A fragment is typed with an input schema so TypeScript can infer each step's `input` type. At runtime the schema is not read or validated; steps receive the host workflow's input directly. The host workflow's input type must be assignable to the fragment's input schema. This is enforced at compile time: TypeScript will error if you mount a fragment whose input schema has fields the host workflow's input doesn't satisfy.

## Operational notes

* Provide exactly one persistence layer with `Effect.provide(Smithers.sqlite({ filename }))`.
* Keep step IDs stable across releases; use new IDs for materially different work.
* Use `heartbeat()` in long-running steps and honor `signal` in external calls.
* Use `retry`, `retryPolicy`, `timeout`, `skipIf`, and `cache` the same way you
  would on JSX tasks (see [JSX Task options](/components/task#retry) for the shared option shape).
* All graph values support `.pipe(...fns)` for future data-last combinators.

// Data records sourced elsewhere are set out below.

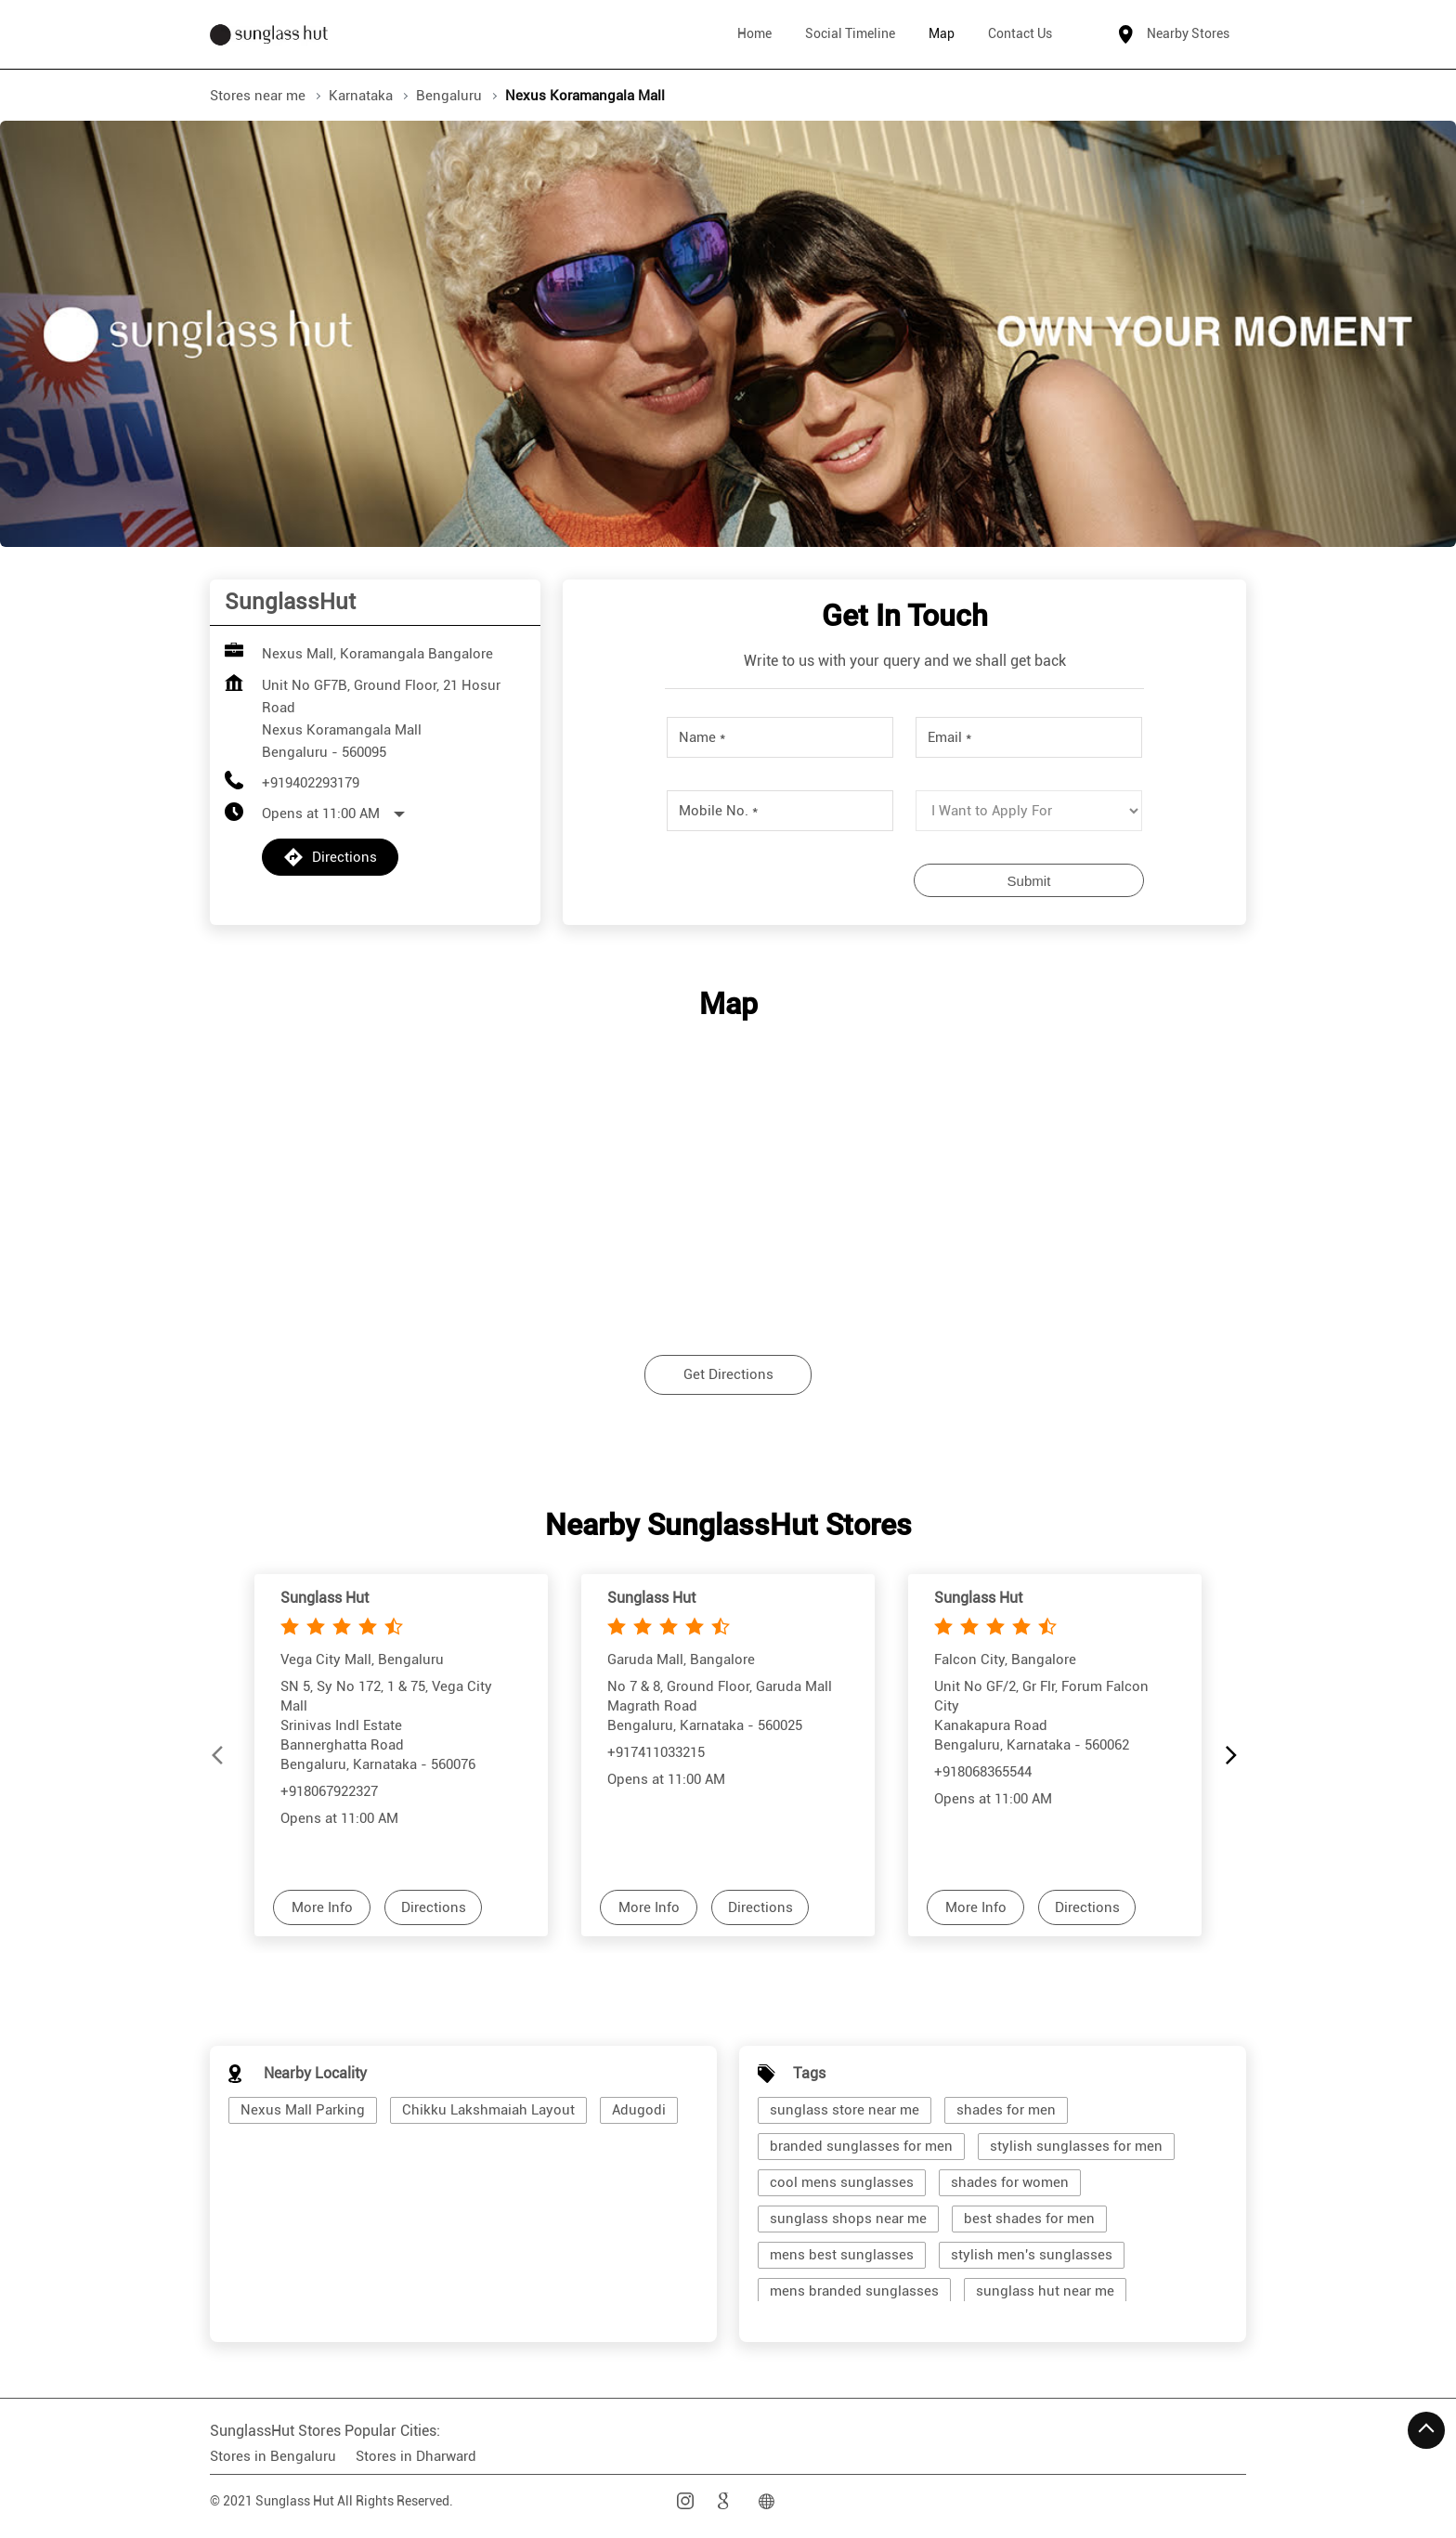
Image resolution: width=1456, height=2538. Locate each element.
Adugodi (639, 2110)
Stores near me (258, 95)
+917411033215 (656, 1751)
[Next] (1235, 1755)
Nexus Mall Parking (302, 2110)
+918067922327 (329, 1790)
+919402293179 (310, 782)
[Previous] (221, 1755)
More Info (322, 1907)
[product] (1028, 810)
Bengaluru (449, 95)
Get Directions (728, 1375)
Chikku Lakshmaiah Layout (488, 2110)
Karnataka (361, 95)
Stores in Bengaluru (273, 2456)
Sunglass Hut (324, 1598)
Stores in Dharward (416, 2456)
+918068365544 (983, 1771)
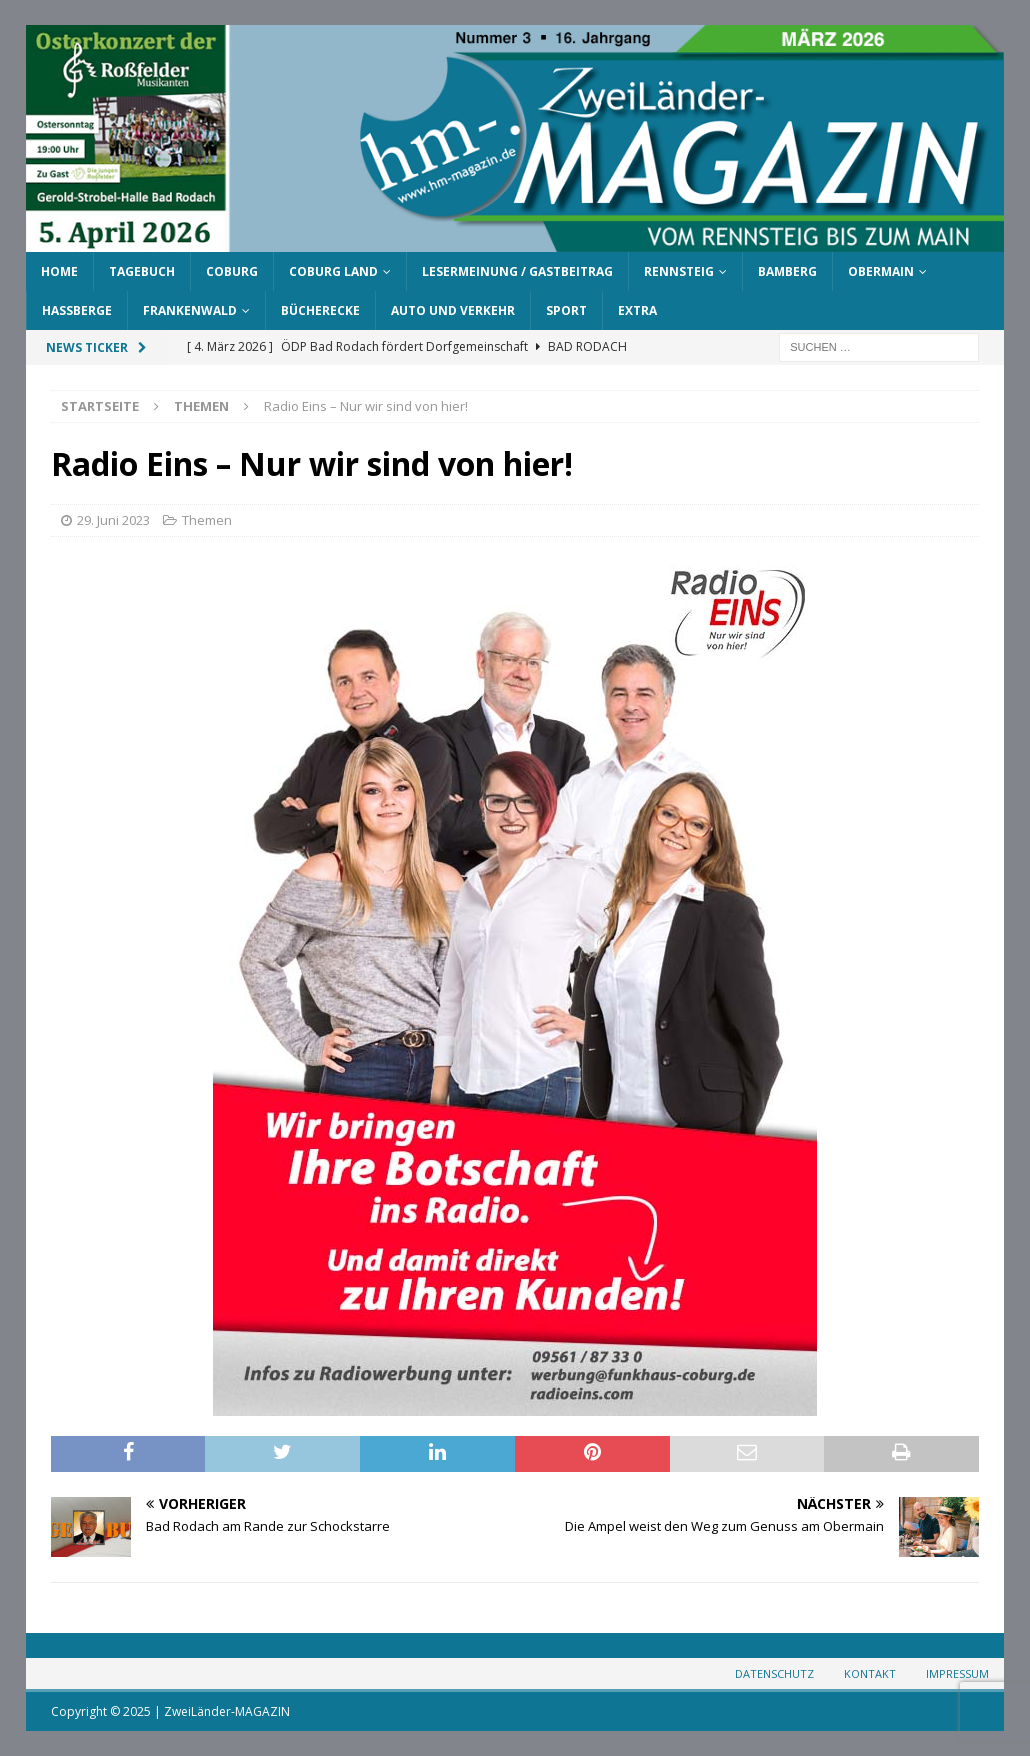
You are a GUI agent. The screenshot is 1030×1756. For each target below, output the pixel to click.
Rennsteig (679, 271)
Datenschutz (774, 1673)
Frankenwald (190, 310)
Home (59, 271)
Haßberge (77, 310)
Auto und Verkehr (453, 310)
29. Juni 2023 (113, 520)
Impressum (957, 1673)
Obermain (881, 271)
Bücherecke (320, 310)
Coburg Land (333, 271)
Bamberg (787, 271)
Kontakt (870, 1673)
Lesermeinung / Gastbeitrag (517, 271)
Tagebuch (142, 271)
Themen (207, 520)
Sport (566, 310)
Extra (637, 310)
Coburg (232, 271)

* Prefer idempotent step bodies. For external side effects, use `executionId`,
  `stepId`, and `attempt` when constructing idempotency keys.
* `G.match` is graph topology selection: both branches must be statically
  knowable so durable IDs stay stable across resume. It is not Effect's
  `Match` module (which is runtime value pattern matching).